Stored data
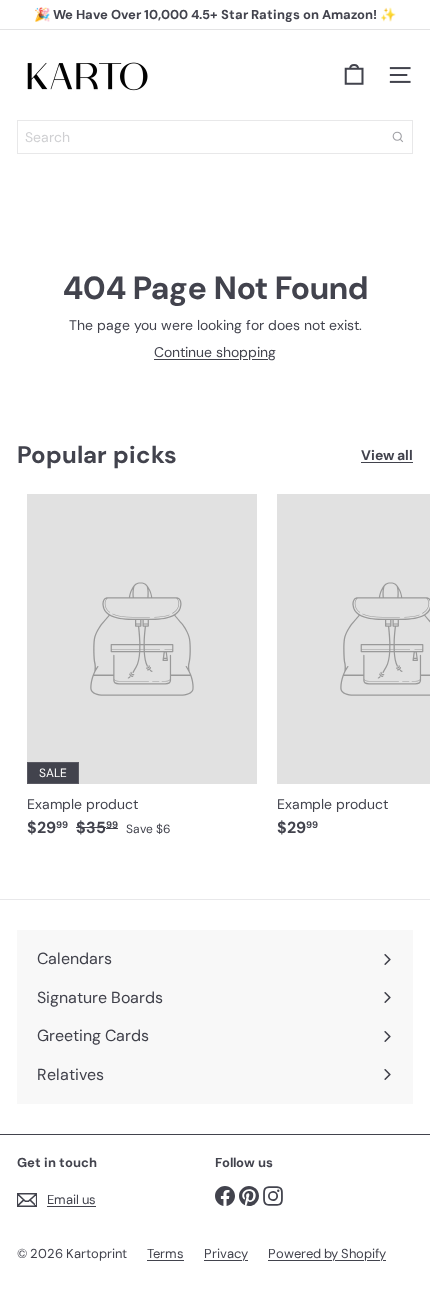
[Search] (398, 137)
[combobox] (215, 137)
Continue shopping (215, 352)
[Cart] (354, 75)
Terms (165, 1253)
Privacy (226, 1253)
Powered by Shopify (327, 1253)
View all (387, 455)
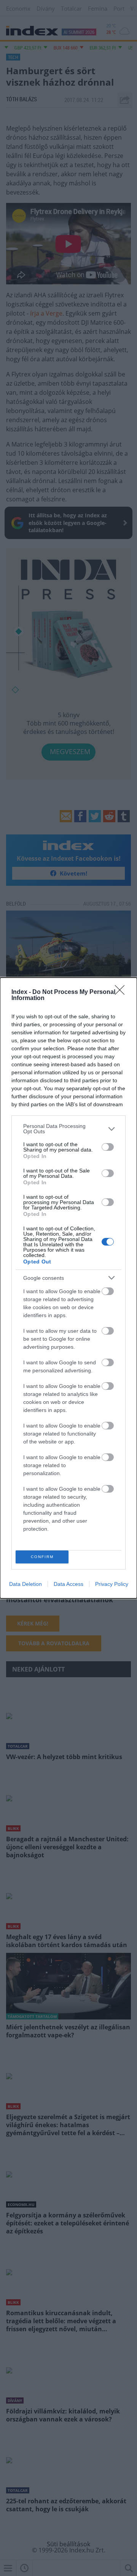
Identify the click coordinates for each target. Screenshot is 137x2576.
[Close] (122, 992)
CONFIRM (42, 1557)
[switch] (108, 1147)
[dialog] (68, 1288)
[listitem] (68, 1128)
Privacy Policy (111, 1584)
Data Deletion (25, 1584)
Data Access (68, 1584)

**The problem:**
The answer should match the data above word for word, with no pictures in it.

**Finished exercise:**
[Search] (398, 137)
[combobox] (215, 137)
Continue shopping (215, 352)
[Cart] (354, 75)
Terms (165, 1253)
Privacy (226, 1253)
Powered by Shopify (327, 1253)
View all (387, 455)
Identify the click coordinates for each target. Screenshot is 137x2576.
[Close] (122, 992)
CONFIRM (42, 1557)
[switch] (108, 1147)
[dialog] (68, 1288)
[listitem] (68, 1128)
Privacy Policy (111, 1584)
Data Deletion (25, 1584)
Data Access (68, 1584)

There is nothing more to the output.